Fortunately there is a degree of kindness in our society that allows this subsequent
      preoccupation
      with our ego. There doesn't seem to be too much trashing of the male appearance unless we put it
      to the test and approach a female directly. Our social norms employ women to be more aware of
      appearance and they'll often tell you                         point-blank what they think if you do. Most of us find our
      boundaries in adolescence and learn not to stray too far from our allotted place in the physical
      hierarchy of our peers. The first rule we learn is that women make their intentions known first.
      
      
                              
Somehow we're supposed to learn to translate certain gestures and nuances that indicate a
      willingness to communicate further. Not all of us do. Big mistake.
      
                              
Maybe the most unusual aspect of the 'babe magnet' phenomenon occurs when we least expect it.
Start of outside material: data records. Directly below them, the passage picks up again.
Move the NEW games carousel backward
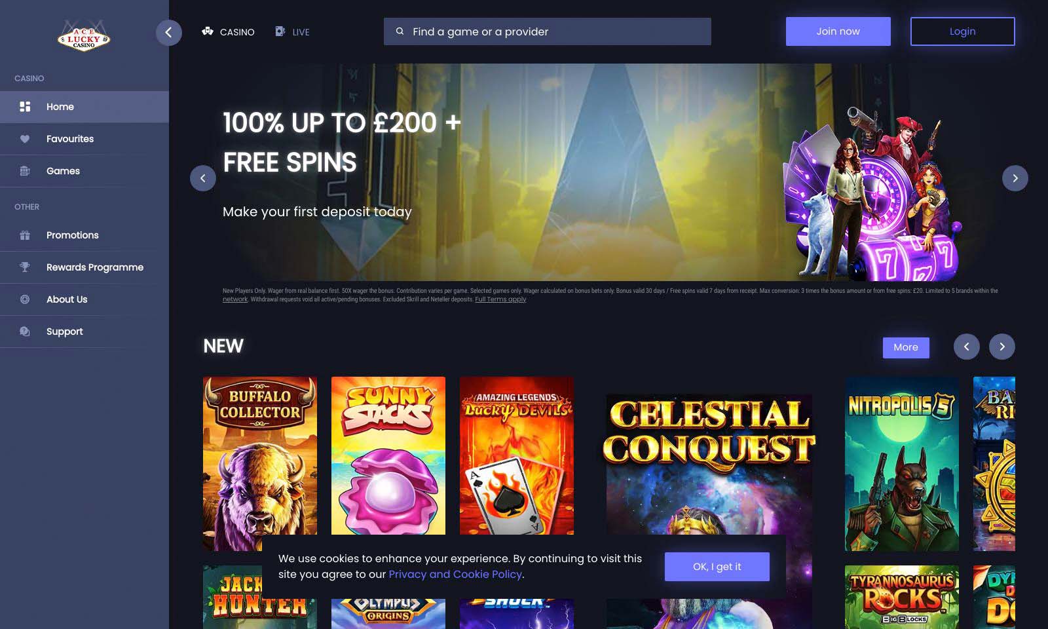pyautogui.click(x=967, y=347)
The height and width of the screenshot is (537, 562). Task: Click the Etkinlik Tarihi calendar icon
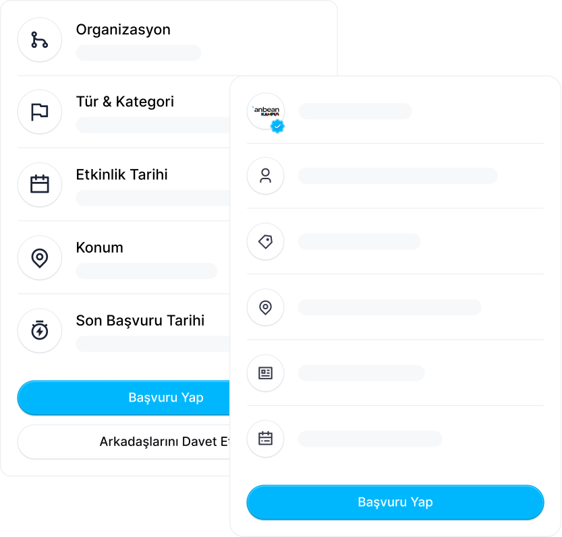39,185
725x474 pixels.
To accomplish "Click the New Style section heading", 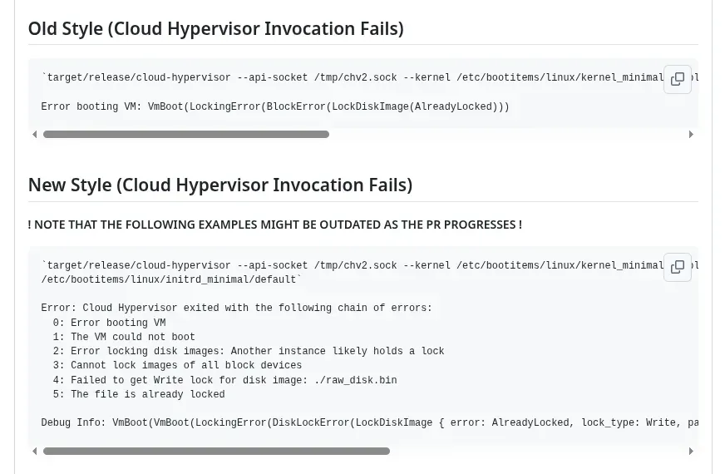I will 220,185.
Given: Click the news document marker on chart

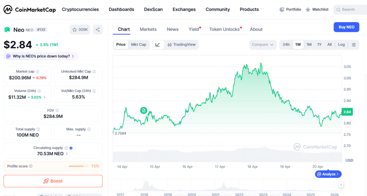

      I think we've all encountered a situation where we're hangin' out with a guy who we'd least expect
      to be a babe magnet. One guy I work with, Terry, is a clean cut individual with a strong square
      build. Nothing out of the ordinary, it seems. From Georgia, accent and all, he started working in
      our lumber yard a few months ago. 
      
                               Part of our operation is an outdoor facility where we spend
      time stacking lumber, loading customer vehicles, etc. The first day Terry worked in that part of the
      facility we were swamped with women we had never seen before. At one point a car made a
      U-turn
      in the middle of the street to come into the yard. A pretty young women popped out of the car
      who had dozens of questions about building materials. It was fairly obvious where her focus was.
      
      
                               We figured Terry could take care of himself so we let him answer the questions. It's
      been amazing.
      Ever since Terry's started working the yard, we have several new customers who seem to be single,
      pretty women. They always seem to direct their attention to Terry. 
      
      
                               
Unfortunately there is the male ego, again, and I'm embarrassed for my kind because
      there are
      several other guys who make the mistake of thinking these women are there to see them. It's even
      more obvious in a situation like this where you aren't expecting a guy like Terry to exhibit the
      babe magnet phenomenon. These poor guys will make some inclination of interest, be it ever so
      subtle, and are immediately put back into their place as the intentions of the visitor
      become known. 
      
      
                               It's kind of like soldiers going up against a wall and most are put down. It seems to be
      part of a deep-seated biological nature that we must try. And please, you might want
      to divert
      your eyes for the next part: it's like we never really progressed past our
      biological origins and here
      we are still swimming up stream, little tail waggling gametes, trying to relinquish our genetic
      destinies.
      
Aw fate! We're at the end of the twentieth century and we're still trying to define our
      roles. Heck,
      we're even trying, in our infinite wisdom, to legislate some of the male behavior. So much of what
      we do is tied to biological meanings we will never understand. Maybe it's better to live life and
      enjoy it and not analyze our biological destinies. But somehow we must all come to terms with it.
      
                              
The trauma of each generation as they relearn these basic premises of life is often
more damaging
      than it need be. There's far too much corrupted behavior and frustration due to this basic form of
      communication breakdown. What makes it even tougher is we're supposed to learn all of this in
      our teenage years, mostly in school where it's a cesspool of hormonal influences. How did we ever
      make it out alive? Maybe this will help. Let the 'babe magnet' be an example, guys. It's not all
that it's cracked up to be. Just remember to learn those nuances.